A long journey
Jasper’s mom didn’t cry a single tear after his sister’s death. Because she didn’t cry, he took it upon himself to cry on her behalf. Enough tears to repel the sadness that gripped and enveloped his whole body. His favorite time to cry was just after dawn, after the neighbor’s rooster crowed but before the sounds of trucks echoed over their town. He would slip out of his hammock and settle into the doorway overlooking the stream. Some days he would cry 75 tears, some days only a few.
A dark shadow closed in over Jasper’s head. A cloud so dense, so pregnant with water that it was almost purple, settled over the village and covered the sky. Even the wind couldn’t budge the cloud from its resting place. A lazy but continuous rumble surrounded it, and the hair on Jasper’s arm stood up from the electricity in the air.
The rain had so far been steady but peaceful. And then the big purple cloud gave off a rumble and gave birth to enormous drops, ten times the size of the ones that had peppered the ground all morning. They hit the ground around his corrugated metal and cinder block house like small grenades, exploding as they struck the already saturated dirt. Jasper watched as an ant, moving slowly across the wet ground, got hit with a giant drop, crushing it dead. The rain fell hard and Jasper cried harder. It was difficult to know which drops came from the rain and which came from his eyes, unless one slipped over his lip and he tasted the saltiness.
Jasper sat under a small piece of misshapen tin that served as an overhang to the dirt porch.
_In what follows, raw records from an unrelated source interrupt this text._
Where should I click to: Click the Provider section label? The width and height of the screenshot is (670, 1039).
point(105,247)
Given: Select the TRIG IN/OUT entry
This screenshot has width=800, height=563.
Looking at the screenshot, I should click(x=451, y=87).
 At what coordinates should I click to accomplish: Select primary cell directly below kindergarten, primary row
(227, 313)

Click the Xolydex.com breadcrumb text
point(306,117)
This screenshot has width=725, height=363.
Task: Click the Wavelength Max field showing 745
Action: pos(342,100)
It was the place where he last spoke to his sister, and the memory of their conversation stirred his emotions. They had argued; she had asked him to get ready for school and he had ignored her, preferring to play with a shiny beetle instead. They would be late and now she would miss an important test that could help her get into university. She had loved him in a way that his parents did not and he was scared that she would go away and leave him. But he didn’t say this, instead he acted insolent and he had upset her. It was their last conversation, and he would never forgive himself.
A round tear slipped from the corner of his left eye. It slid down his cheek, heavy and strong, then fell from the edge of his jaw and splashing into the puddle at his feet, unnoticeable compared to the large rain drops. The tear struggled to stay afloat against the ripples; it gasped and bobbed under the muddy water. A small leaf from a Banyan tree had taken a hit from a large drop and was headed back to the surface of the puddle, so the tear grabbed on.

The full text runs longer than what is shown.